1 Corinthians 4:10 draws a stark contrast between worldly success and gospel faithfulness. "We are fools ... you are wise. We are weak ... you are strong. You are held in honor, but we in disrepute." The difference is not subtle, but stark. Paul and Apollos were poor, buffeted (beaten) and homeless. And they worked with their own hands, as did the lowest social strata in Greek society. They were everything that was despised by successful Greeks.

But in spite of all outward appearances they were not defeated. Their mission was to rebuild human culture from the ground up. They remained focused on their mission. "When reviled, we bless; when persecuted, we endure; when slandered, we entreat. We have become, and are still, like the scum of the world, the refuse of all things" (1 Corinthians 4:12-13). The point is that God's ways are not our ways, that what God treasures is not what people treasure -- and again the difference is not subtle but stark. Paul has offered this list of stark differences between himself and those who opposed him, those who had brought accusations against him. He had been trying to show the difference between the perspective of God's wisdom and that of worldly wisdom (or foolishness).

In 1 Corinthians 4:14 he tells the church that he has not written these things to shame them, but to warn or admonish them. A synonym for admonish is discourage. Paul was discouraging the saints in the use of worldly wisdom, which he also called foolishness. It is important to see that Paul engaged in discouragement as a method of teaching the gospel. Faithfulness involves not believing and not doing the wrong things as much as it does believing and doing the right things.

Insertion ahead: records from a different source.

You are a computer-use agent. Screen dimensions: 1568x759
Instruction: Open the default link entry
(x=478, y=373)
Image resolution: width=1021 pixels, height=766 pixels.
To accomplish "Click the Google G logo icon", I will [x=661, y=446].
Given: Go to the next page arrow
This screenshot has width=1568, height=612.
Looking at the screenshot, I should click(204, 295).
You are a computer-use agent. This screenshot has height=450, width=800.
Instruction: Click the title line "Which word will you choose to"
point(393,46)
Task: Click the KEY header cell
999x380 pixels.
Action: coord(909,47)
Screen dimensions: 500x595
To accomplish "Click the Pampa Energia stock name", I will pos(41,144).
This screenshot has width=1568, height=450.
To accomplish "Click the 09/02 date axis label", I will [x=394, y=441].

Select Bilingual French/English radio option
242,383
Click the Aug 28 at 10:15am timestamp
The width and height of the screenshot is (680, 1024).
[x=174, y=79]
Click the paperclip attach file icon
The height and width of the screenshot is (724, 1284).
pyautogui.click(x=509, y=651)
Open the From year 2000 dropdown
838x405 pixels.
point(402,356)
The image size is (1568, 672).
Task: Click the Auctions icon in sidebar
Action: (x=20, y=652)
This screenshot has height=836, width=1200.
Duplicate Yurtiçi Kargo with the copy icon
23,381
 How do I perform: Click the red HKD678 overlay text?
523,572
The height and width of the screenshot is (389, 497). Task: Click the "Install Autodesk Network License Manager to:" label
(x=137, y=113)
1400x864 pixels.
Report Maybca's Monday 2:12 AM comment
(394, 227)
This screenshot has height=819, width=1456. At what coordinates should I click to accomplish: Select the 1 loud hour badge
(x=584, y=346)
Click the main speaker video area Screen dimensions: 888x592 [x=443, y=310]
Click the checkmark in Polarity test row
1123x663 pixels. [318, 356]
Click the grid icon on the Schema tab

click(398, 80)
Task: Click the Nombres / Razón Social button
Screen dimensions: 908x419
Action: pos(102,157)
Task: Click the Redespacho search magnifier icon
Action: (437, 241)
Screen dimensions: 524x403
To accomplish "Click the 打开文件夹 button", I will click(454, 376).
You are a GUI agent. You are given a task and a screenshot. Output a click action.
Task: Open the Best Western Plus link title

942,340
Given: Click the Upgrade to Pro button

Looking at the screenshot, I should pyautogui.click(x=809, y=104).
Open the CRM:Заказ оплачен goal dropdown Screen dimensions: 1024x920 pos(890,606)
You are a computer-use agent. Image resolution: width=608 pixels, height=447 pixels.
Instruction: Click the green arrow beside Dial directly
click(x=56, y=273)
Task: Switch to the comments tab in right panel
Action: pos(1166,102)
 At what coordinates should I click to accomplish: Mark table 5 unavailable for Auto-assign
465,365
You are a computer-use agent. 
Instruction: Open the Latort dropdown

Paul was able to admonish the Corinthian believers because he considered himself to be a father to them. "For though you have countless guides in Christ, you do not have many fathers. For I became your father in Christ Jesus through the gospel" (1 Corinthians 4:15). Paul falls back upon the character of the family to describe his relationship with the church. He does not consider himself to be a CEO or an administrator or a captain or king or counselor or a guide, but a father.

A father loves his family. A father has an obligation to care for his family, to teach them what is right and to point out what is wrong, to encourage them, but also to discipline and discourage them (from the wrong things). A father has authority, responsibility and accountability within the extended family structure. A father doesn't work for the benefit of his family in order to get paid. Being a father is not a job. A father works for his family without consideration for his own benefit. A father is there in good times and in bad times, to encourage and to discourage, to point out the truth and the lies.

Finally, said Paul, "be imitators of me" (1 Corinthians 4:16). Don't forget the context of this verse. Paul has been telling them about the differences between those who live according to the wisdom of the world -- which he also calls foolishness, and those who live according to the wisdom of God. He has essentially told the Corinthians that the success of their church has come from their commitment to worldly wisdom. He will continue to admonish the Corinthians throughout this letter, and the next, because of their worldliness and sin. They were engaged in worldly thinking and outright sin -- all in the name of Christianity! He told them that they were proud of the success that their church enjoyed -- it's wealth and political power -- because they were worldly minded and unfaithful to Christ. Their pride in their church was an expression of their faithlessness and their misunderstanding of the gospel.

In contrast to what they were believing and doing, Paul said, "be imitators of me" (1 Corinthians 4:16). He wanted them to imitate real faithfulness rather than to faithfully believe in imitation Christianity. Like Apollos before them, they were trying to incorporate what they knew about Jesus Christ into their Greek worldview. They succeeded in making Jesus fit comfortably into Greek society, and the church had grown drastically as a result.